When the calculated free water reabsorption fraction rises, it generally suggests stronger antidiuretic state, intact medullary gradient, and collecting duct permeability to water. However, interpretation should always include sodium status, medications, CKD stage, and hemodynamics.
Reference comparison table for typical physiology
| Parameter | Typical Adult Range | Interpretive Relevance |
|---|---|---|
| Plasma osmolality (Posm) | 275 to 295 mOsm/kg | Primary extracellular tonicity range in euvolemic adults |
| Urine osmolality (Uosm) | About 50 to 1200 mOsm/kg | Large dynamic range reflects dilution vs concentration capacity |
| Urine volume | About 800 to 2000 mL/day | Needs context from Uosm to classify free water handling |
| GFR | Roughly 90 to 120 mL/min in healthy younger adults | Helps normalize tubular handling against filtered load |
These ranges are consistent with widely used clinical references and federal educational resources, but patient-specific targets vary with age, diet, solute intake, and comorbid disease. Always interpret trends, not isolated points.
Condition-based pattern comparison
| Physiologic State | Expected Uosm vs Posm | Expected CH2O | Expected Free Water Reabsorption Fraction |
|---|---|---|---|
| Water loading | Uosm below Posm | Positive | Low or none (TcH2O near 0) |
| Normal mixed intake | Uosm often near to above Posm | Near zero to mildly negative | Modest |
| Dehydration or high ADH state | Uosm clearly above Posm | Negative | High |
| Impaired concentrating ability | Uosm fails to rise adequately | Less negative than expected | Blunted despite need to conserve water |
Common mistakes and how to avoid them
- Mixing units: If V is in mL/min, keep all flow outputs in mL/min. Do not combine daily volume with per-minute formulas unless converted.
- Ignoring sign convention: CH2O negative is not an error. It indicates free water reabsorption.
- Using random urine values without context: Spot urine can still be informative, but timing relative to fluid intake and therapy matters.
- Assuming one threshold fits all: A high reabsorption fraction can be appropriate in volume depletion but concerning in hyponatremic states with persistent ADH activity.
- Forgetting osmole load: Urea and sodium excretion influence concentration dynamics; free water metrics should be interpreted with electrolyte and solute data.
How this metric helps in practice
In hyponatremia workups, a persistently concentrated urine with negative CH2O supports limited capacity to excrete free water. In hypernatremia or dehydration, a strongly negative CH2O and high free water reabsorption fraction can indicate appropriate renal response. During treatment, serial changes can confirm whether interventions such as fluid restriction, solute administration, or medication adjustment are achieving the expected physiologic effect.

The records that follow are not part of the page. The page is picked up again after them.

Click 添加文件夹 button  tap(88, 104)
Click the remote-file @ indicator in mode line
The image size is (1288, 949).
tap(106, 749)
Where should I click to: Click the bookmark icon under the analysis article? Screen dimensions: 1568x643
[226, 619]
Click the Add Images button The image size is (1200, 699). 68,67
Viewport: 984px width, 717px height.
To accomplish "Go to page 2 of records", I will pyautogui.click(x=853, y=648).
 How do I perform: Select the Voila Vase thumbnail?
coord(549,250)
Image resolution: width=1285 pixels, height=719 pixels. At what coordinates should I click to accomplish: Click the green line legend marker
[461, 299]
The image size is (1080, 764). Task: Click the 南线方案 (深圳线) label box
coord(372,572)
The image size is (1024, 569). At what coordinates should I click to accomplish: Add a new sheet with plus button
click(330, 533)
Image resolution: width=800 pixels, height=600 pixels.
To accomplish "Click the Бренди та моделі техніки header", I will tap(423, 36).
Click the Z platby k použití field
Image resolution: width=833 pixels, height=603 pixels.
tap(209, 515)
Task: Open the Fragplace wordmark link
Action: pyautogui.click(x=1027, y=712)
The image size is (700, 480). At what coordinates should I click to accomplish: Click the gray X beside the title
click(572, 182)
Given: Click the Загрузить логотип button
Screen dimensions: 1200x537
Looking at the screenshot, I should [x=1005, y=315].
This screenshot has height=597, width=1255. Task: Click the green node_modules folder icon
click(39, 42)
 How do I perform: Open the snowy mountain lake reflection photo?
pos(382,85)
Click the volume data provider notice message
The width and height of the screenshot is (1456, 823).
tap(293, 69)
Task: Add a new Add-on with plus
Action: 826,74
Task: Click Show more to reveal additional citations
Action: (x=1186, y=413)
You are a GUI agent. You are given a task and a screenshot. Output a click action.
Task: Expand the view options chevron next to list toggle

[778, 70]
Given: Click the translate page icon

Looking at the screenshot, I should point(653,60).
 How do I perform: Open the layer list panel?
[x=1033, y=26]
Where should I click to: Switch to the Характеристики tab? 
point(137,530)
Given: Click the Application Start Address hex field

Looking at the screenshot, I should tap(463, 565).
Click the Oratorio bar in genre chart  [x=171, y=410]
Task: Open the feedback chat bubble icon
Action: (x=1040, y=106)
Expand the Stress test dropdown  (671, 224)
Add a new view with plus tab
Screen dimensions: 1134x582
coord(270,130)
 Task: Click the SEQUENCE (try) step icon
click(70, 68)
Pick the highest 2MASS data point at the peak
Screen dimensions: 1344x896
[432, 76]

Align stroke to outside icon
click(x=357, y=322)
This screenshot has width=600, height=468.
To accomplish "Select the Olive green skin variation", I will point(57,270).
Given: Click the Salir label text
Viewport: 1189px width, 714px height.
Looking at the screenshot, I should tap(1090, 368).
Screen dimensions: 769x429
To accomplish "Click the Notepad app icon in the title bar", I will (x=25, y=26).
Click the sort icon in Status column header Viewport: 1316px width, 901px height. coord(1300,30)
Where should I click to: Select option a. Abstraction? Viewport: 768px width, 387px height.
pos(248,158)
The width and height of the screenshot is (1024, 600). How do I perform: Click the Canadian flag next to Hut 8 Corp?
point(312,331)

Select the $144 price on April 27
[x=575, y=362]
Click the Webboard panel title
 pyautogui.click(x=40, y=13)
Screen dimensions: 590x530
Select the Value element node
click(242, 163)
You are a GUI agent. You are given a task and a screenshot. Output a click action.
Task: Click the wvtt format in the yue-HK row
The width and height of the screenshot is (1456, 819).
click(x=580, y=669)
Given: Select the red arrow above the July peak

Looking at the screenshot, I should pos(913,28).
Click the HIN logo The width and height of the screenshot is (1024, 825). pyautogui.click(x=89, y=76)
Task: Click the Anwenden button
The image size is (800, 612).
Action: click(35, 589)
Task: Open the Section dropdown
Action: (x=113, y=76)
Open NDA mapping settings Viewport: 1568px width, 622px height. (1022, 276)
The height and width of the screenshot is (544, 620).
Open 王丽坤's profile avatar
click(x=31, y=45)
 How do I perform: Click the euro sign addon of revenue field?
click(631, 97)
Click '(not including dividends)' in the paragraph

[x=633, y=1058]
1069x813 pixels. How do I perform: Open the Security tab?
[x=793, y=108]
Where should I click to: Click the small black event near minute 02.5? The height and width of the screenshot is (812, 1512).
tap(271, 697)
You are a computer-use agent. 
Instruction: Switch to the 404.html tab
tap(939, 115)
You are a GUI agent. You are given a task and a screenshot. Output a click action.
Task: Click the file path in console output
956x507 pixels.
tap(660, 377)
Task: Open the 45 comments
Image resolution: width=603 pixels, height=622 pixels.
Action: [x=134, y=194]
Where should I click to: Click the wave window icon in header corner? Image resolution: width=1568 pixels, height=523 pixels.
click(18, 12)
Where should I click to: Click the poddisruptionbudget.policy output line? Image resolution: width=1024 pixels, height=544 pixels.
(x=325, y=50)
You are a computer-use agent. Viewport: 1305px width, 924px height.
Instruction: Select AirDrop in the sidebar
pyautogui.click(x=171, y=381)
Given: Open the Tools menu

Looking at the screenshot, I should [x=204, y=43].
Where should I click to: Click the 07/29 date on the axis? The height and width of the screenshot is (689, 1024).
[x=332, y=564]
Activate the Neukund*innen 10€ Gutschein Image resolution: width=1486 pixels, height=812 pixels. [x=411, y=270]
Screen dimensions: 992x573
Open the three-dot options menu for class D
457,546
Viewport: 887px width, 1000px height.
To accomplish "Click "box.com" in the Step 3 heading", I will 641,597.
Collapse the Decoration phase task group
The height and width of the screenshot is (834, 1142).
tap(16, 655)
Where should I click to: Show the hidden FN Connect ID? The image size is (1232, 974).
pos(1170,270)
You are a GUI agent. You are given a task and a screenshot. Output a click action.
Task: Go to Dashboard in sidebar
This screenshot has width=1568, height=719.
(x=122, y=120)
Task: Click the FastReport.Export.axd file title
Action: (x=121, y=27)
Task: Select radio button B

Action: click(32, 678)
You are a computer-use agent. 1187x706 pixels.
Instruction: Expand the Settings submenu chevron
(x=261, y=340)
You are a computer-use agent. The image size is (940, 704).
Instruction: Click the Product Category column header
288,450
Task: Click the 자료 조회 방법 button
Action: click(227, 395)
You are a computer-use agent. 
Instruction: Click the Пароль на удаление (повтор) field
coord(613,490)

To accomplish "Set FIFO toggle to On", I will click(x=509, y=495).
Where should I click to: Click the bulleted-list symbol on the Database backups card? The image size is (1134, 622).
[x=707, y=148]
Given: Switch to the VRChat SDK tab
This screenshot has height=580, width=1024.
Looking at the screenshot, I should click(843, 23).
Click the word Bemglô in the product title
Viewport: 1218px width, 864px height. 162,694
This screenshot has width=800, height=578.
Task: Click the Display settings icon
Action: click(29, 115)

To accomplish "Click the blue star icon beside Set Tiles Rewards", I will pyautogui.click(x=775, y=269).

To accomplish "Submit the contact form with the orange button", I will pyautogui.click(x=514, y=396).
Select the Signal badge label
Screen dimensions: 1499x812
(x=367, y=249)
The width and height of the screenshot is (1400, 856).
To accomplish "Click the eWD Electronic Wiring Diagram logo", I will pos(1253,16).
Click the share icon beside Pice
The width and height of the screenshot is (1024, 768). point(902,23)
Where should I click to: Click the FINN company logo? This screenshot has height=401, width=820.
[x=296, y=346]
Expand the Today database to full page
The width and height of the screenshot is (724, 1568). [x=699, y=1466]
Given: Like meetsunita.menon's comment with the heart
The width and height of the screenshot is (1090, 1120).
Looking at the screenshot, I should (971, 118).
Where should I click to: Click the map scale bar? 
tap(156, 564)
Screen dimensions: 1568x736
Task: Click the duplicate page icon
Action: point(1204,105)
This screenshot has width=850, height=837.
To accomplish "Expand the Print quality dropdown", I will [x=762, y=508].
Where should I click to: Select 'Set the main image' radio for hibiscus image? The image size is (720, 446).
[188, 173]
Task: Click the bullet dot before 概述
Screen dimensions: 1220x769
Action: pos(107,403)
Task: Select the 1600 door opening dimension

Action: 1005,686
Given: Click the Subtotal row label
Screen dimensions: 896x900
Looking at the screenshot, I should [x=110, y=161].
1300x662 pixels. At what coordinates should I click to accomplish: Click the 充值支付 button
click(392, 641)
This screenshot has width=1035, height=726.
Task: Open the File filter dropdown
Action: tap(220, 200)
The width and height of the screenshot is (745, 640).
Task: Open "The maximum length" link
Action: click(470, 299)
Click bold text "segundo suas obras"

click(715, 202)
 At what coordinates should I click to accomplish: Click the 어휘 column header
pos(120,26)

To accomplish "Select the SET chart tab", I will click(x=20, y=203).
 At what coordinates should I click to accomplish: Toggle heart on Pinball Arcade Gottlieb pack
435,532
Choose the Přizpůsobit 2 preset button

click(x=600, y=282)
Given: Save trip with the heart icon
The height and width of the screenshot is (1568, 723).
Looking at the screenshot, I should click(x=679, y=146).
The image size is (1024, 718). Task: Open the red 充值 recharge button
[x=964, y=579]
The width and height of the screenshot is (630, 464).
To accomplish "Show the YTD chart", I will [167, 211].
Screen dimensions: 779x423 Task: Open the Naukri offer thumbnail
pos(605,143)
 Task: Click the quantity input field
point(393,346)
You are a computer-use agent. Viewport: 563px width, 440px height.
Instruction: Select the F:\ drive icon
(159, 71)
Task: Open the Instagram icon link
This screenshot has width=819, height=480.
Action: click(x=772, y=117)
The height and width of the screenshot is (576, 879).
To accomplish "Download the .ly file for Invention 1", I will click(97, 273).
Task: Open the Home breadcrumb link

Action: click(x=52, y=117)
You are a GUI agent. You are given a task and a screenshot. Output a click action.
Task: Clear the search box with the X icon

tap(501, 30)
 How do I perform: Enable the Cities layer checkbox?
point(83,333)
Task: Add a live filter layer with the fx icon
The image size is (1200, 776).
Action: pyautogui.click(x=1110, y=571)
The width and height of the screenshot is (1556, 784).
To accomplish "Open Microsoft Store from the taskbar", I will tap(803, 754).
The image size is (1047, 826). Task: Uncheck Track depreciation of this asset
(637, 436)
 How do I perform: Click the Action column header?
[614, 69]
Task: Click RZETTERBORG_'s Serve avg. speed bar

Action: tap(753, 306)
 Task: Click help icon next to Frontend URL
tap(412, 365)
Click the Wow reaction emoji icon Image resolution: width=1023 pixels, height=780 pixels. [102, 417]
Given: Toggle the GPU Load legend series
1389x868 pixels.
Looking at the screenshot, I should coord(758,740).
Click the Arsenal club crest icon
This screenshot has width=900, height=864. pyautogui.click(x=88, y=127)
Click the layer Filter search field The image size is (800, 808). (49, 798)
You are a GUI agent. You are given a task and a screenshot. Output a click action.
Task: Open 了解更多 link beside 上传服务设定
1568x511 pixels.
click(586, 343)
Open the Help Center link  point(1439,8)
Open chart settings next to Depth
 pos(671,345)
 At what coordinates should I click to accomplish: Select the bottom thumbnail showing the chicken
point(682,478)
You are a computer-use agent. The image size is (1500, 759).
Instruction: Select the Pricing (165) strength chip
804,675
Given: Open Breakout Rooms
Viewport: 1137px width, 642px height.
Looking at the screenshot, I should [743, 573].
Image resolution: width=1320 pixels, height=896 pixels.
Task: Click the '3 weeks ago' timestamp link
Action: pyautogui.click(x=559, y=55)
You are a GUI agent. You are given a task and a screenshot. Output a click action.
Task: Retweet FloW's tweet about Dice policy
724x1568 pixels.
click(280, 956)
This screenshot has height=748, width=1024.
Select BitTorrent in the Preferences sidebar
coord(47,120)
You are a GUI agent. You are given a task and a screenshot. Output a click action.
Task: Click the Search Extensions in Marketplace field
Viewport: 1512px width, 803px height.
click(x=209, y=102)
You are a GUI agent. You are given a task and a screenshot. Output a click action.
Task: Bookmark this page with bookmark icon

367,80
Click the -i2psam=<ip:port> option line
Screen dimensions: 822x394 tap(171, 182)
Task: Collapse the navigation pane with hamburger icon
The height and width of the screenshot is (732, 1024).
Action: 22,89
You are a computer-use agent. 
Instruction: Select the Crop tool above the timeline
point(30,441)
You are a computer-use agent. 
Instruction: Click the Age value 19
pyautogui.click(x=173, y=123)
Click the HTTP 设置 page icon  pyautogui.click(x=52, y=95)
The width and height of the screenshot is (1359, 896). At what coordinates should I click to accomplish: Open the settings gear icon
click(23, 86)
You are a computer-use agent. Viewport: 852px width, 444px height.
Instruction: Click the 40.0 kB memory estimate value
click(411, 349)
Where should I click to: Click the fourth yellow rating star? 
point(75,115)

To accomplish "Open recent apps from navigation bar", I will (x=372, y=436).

In ICU settings, this framework can complement sodium correction planning. In nephrology clinics, it can illuminate why patients with CKD lose concentrating or diluting reserve. In teaching environments, converting CH2O into a fraction helps trainees compare cases quantitatively rather than by descriptive labels alone.
Evidence-oriented references and authoritative resources
For deeper reading and validated clinical background, use these trusted sources:
- National Institute of Diabetes and Digestive and Kidney Diseases (NIDDK): How kidneys work
- MedlinePlus (.gov): Osmolality testing overview and interpretation basics
- NCBI Bookshelf (.gov): renal physiology chapters on water balance and clearance concepts
Final practical checklist
- Confirm Uosm, Posm, and urine flow are from a coherent clinical time window.
- Calculate Cosm first, then CH2O, then TcH2O if CH2O is negative.
- Select and state your denominator for fraction reporting (Cosm or GFR).
- Report both absolute rate and percentage for better comparability.
- Interpret alongside sodium, volume status, medications, and kidney function.
If you adopt this structured method, the fraction of free water reabsorbed becomes a powerful, reproducible metric rather than an abstract concept. It directly links laboratory measurements to renal physiology and supports more precise bedside reasoning.